HONORIS kapitalnie spisywało się w rundzie zasadniczej Polskiej Ligi Esportowej. Formacja założona przez legendy polskiego Counter-Strike’a do samego końca walczyła o bezpośredni awans do fazy play-off. Sztuka ta się jednak nie udała i musieli wystąpić w barażach. Zagrali tam przeciwko drużynie ESCA Gaming. Poprzedni pojedynek tych ekip odbył się...dzień wcześniej. Dlatego można było spodziewać się bardzo dobrego przygotowania taktycznego ze strony HONORIS i ESCY Gaming. Faworytem było oczywiście HONORIS, które w dziewięciu kolejkach zgromadziło 20 "oczek". Aż o 9 więcej od ich piątkowego przeciwnika.

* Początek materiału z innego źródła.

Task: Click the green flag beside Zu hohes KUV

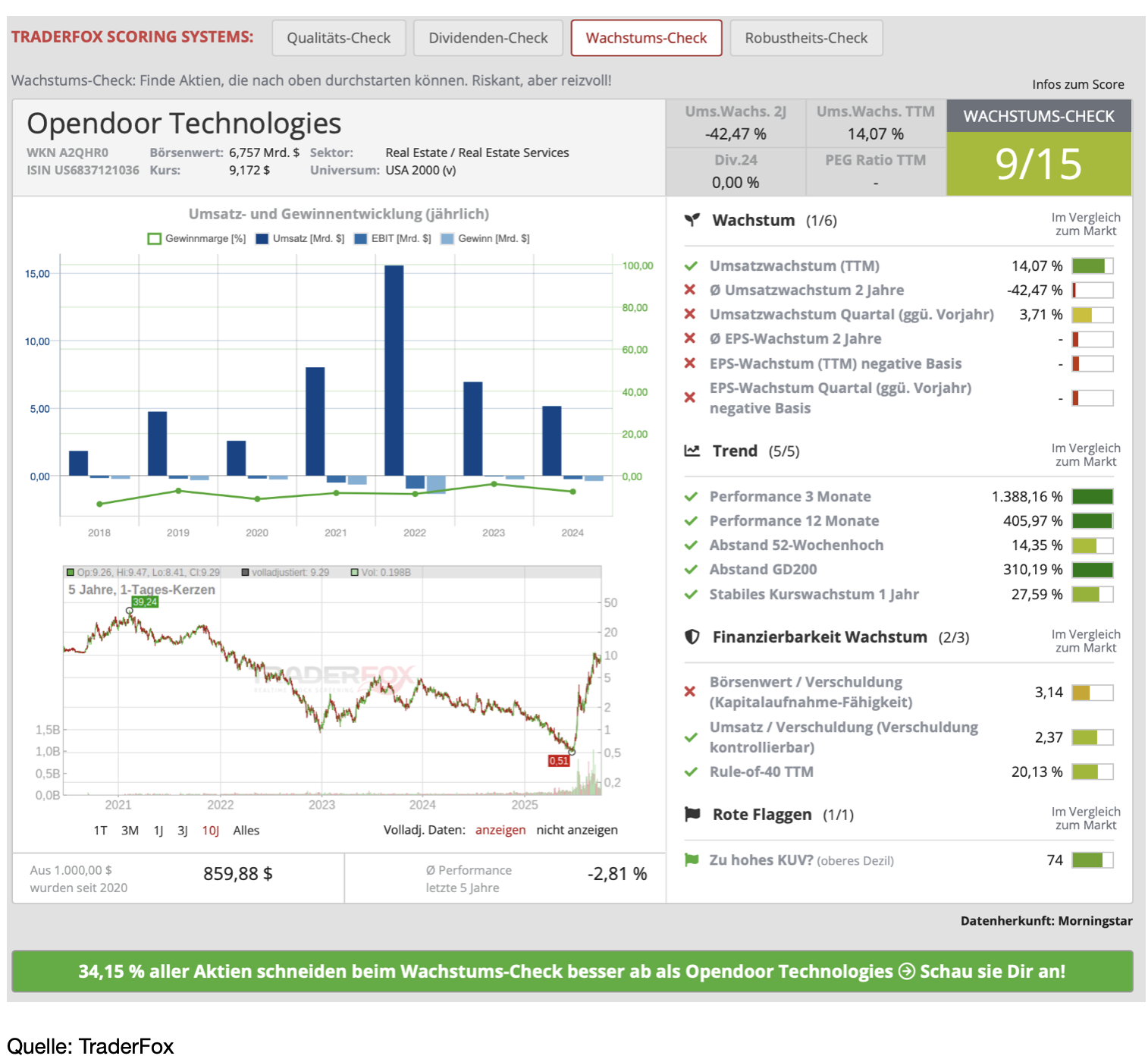Action: [x=691, y=859]
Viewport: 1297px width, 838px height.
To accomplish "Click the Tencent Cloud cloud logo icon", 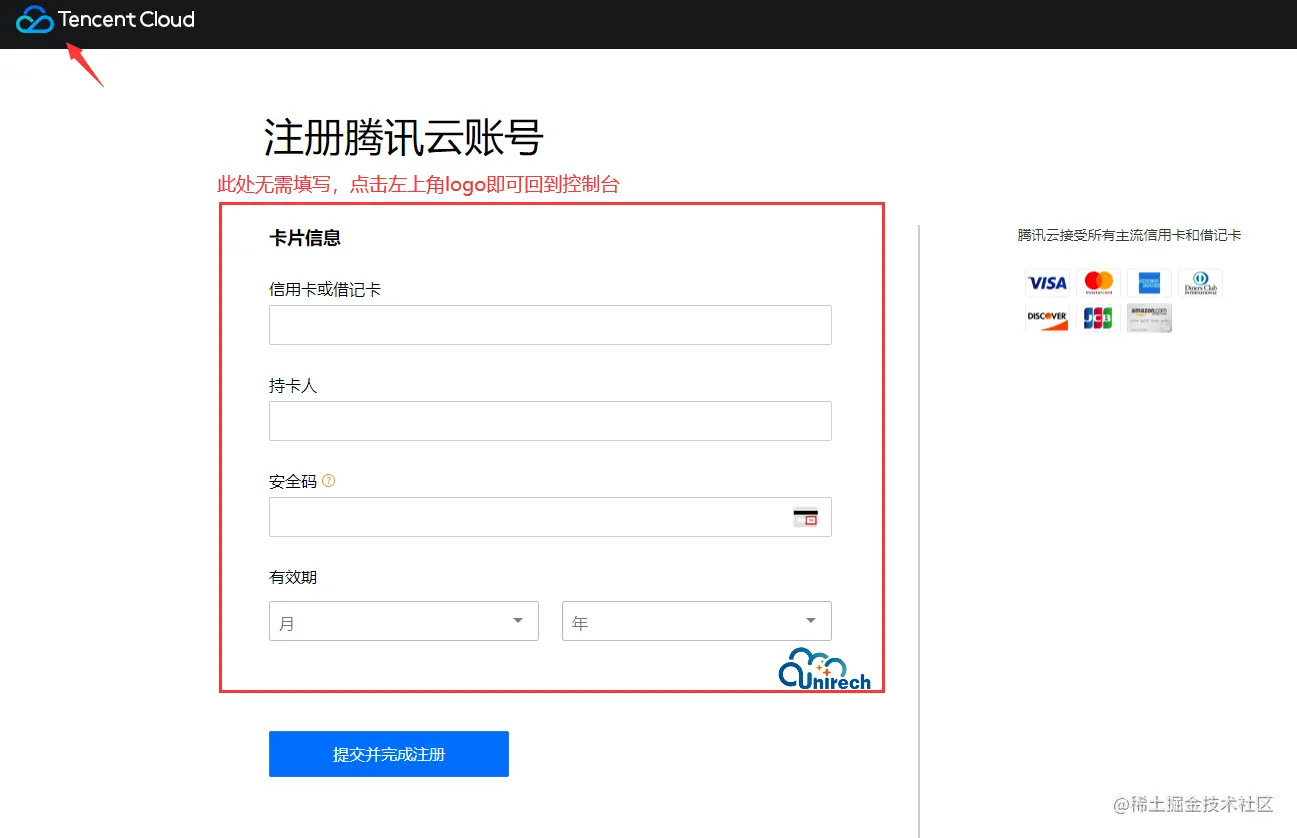I will 34,18.
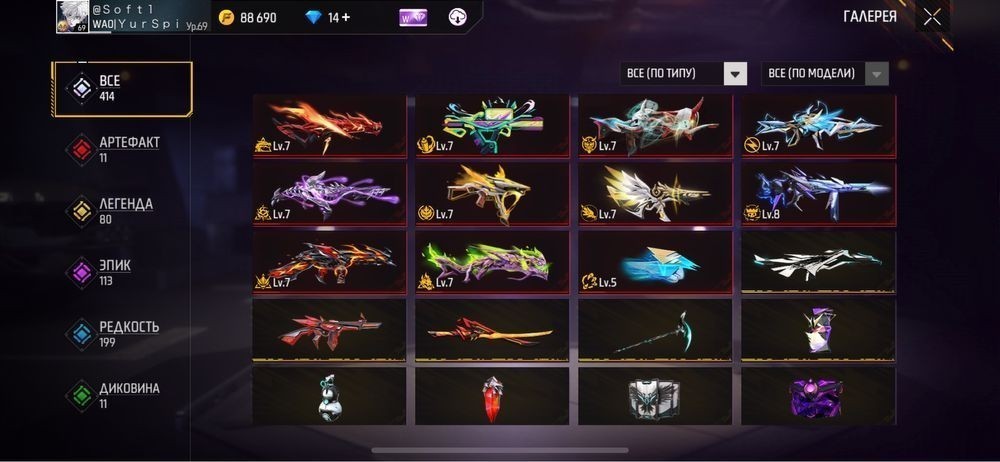Select the green Диковина rarity diamond icon
Image resolution: width=1000 pixels, height=462 pixels.
(82, 396)
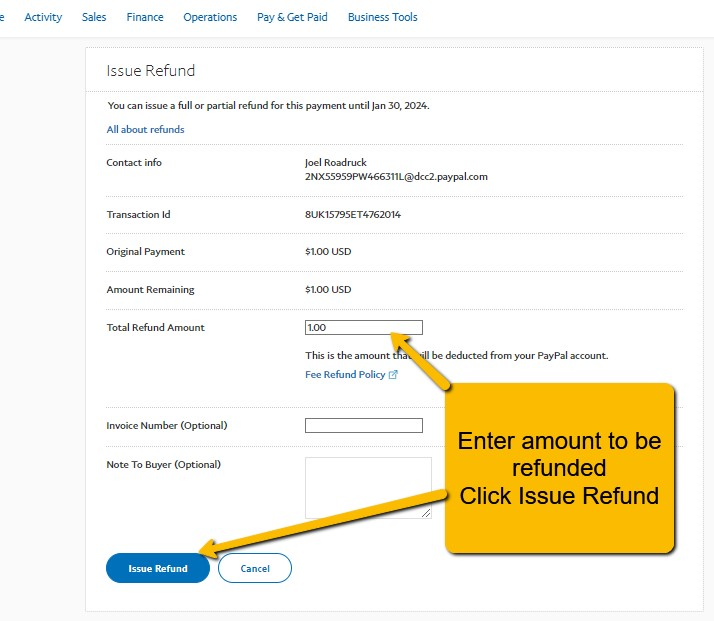Open the All about refunds link

[x=145, y=129]
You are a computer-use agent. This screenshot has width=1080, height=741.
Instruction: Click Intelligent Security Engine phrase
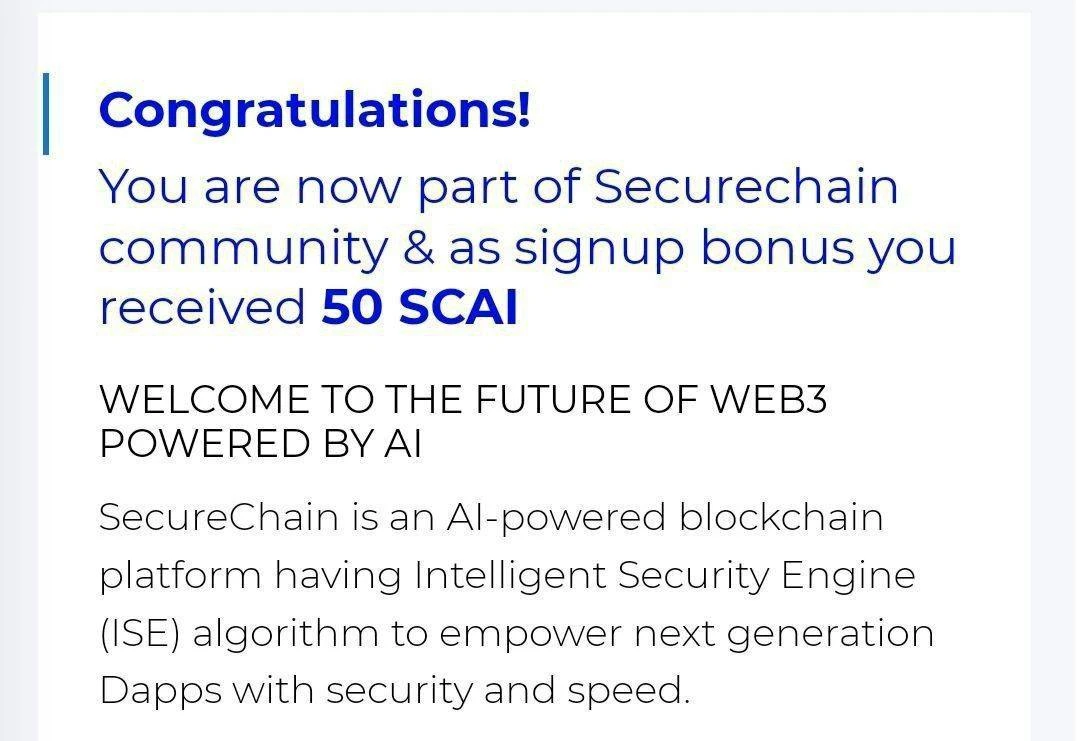pyautogui.click(x=665, y=576)
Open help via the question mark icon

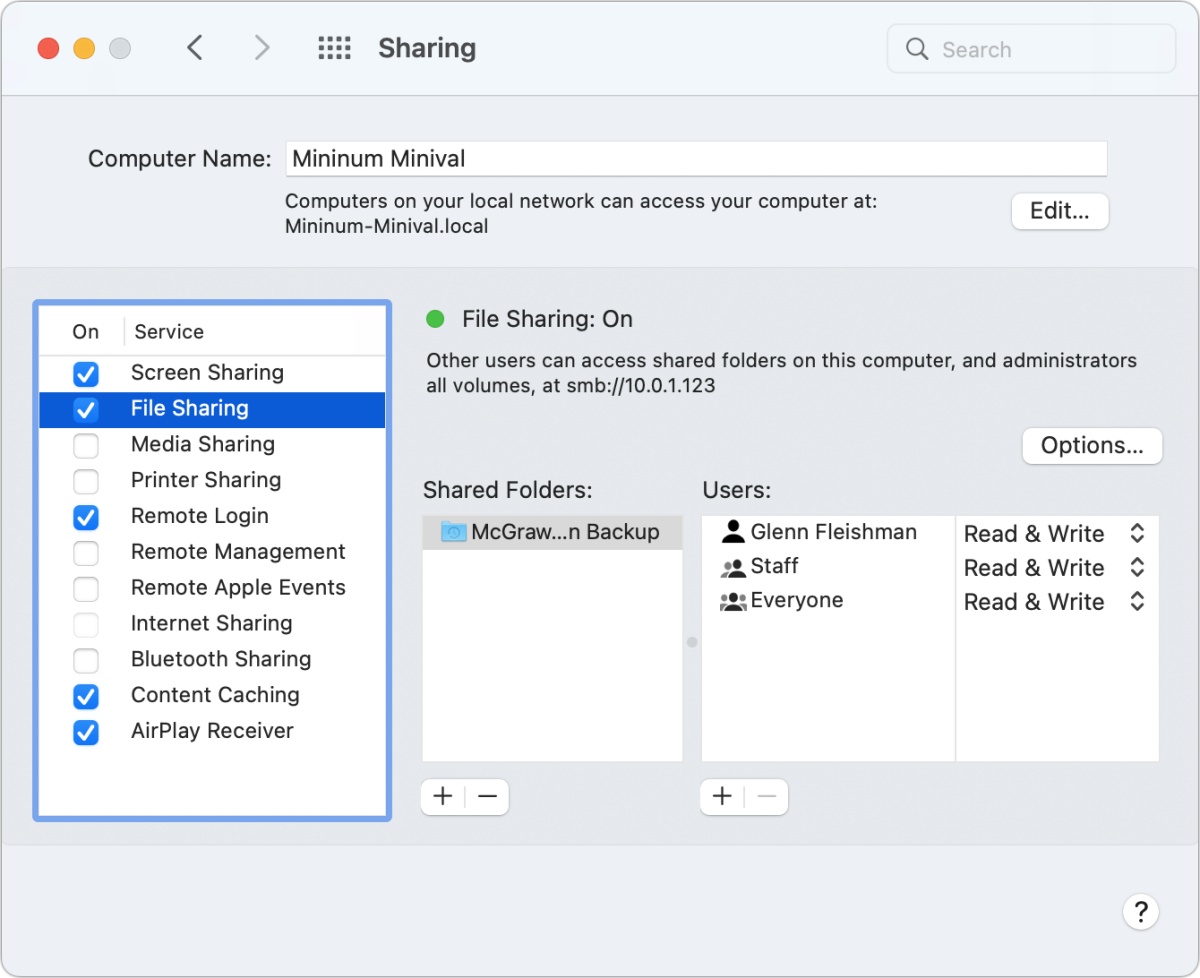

HONORIS było faworytem, a dzień wcześniej pokonało ESCĘ 2:0. Zatem byli murowanym kandydatem do odniesienia zwycięstwa. Okazało się jednak, że początek pojedynku nie był po ich myśli. Ich strona antyterrorystów na mapie Inferno wyglądała bardzo kiepsko. Przegrywali 10:5 po piętnastu odsłonach. Na otwarcie drugiej partii przegrali pistoletówkę i sytuacja HONORIS wyglądała nie za ciekawie. Wtedy jednak nastąpiło przebudzenie. Wygrali aż jedenaście kolejnych rund. Doprowadziło to do wyniku 16:11.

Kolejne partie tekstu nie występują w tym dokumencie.